MACD - ANALYSIS OF
WEAKNESSES OF THE MOST POWERFUL TECHNICAL ANALYSIS TOOL
Sanel Halilbegovic
International Burch University, Bosnia and Herzegovina
E-mail: sanel.halilbegovic@ibu.edu.ba
Submission: 09/12/2015
Accept: 19/12/2015
ABSTRACT
Due to the huge popularization of the stock trading amongst youth, in the
recent years more and more of trading and brokerage houses are trying to find a
one ‘easy to understand’ tool for the novice traders. Moving average convergence divergence seems
to be the main pick and unfortunately inexperienced traders are relying on this
one tool for analysis and trading of various securities. In this paper, I will investigate the
validity of MACD as the ‘magic wand’ when solely used in investment trading
decision making. The main limitation of
this study is that it could be used more widely across industries and various
sizes of companies, funds, and other trading instruments.
Keywords: Moving average
convergence divergence (MACD), Technical Analysis, Signal and Profit relation,
Stock Market Trading, Profitability
1. INTRODUCTION
Is it because technical analysis
doesn’t have good coverage in academia or because most of the traders follow
fundamental analysis superstars such as Warren Buffet, but technical analysis
is getting very little attention. In
recent years, fueled with non-fundamental base commodities trading, technical
analysis picks up on popularity.
In certain markets technical
analysis can provide much more input than fundamental analysis, and it is
usually said that where fundamental stops, technical analysis continues as it
is based purely on the relationship between supply and demand and not so much
on the financial character of the traded instrument.
2. LITERATURE REVIEW
What technicians (popular title of
technical analysis masters) claim is that indicating ratios, dividend growth
model, Black and Scholes model and other popular financial models mean nothing
if there is no supply and demand (STOFT, 2002; EDWARDS; MAGEE, 2007).
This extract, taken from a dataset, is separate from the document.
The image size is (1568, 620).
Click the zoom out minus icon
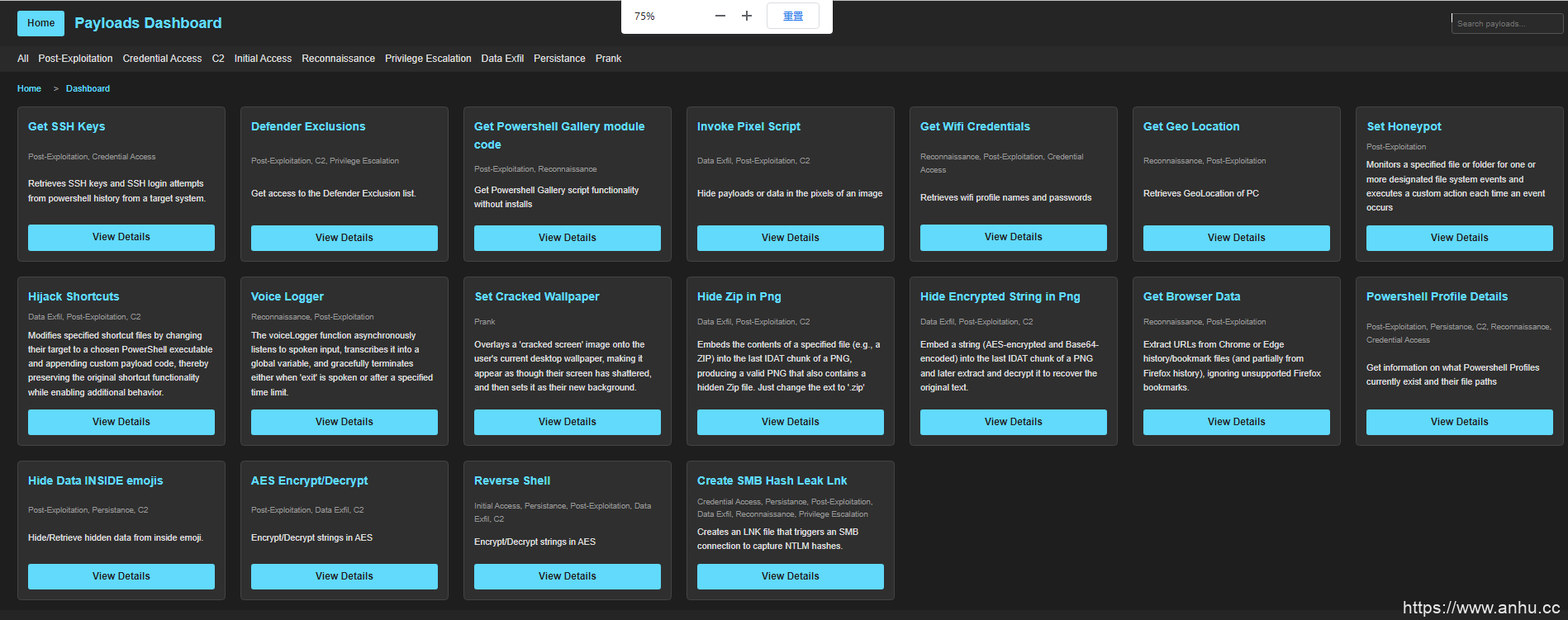(x=720, y=17)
One of the many available tools of
technical trading is something popularly called MACD or Moving Average
Convergence Divergence. MACD is known as the most valuable tool in a
technician’s toolbox and without it most of technical analyses would be
impossible.
MACD was developed by a legendary
technician mr Gerard Appel who turned his obsession for so called momentum
indicators into a MACD as we know it today (Murphy, 2004). MACD actually
consists of two lines that are comprised of three moving averages. First one is
called MACD line (usually color blue) and the other one is called ‘the signal
line’, usually red color (APPEL, 1979). MACD line is derived as follows:
MACD line =12day
Exponential Price average – 26day Exponential Price average (1)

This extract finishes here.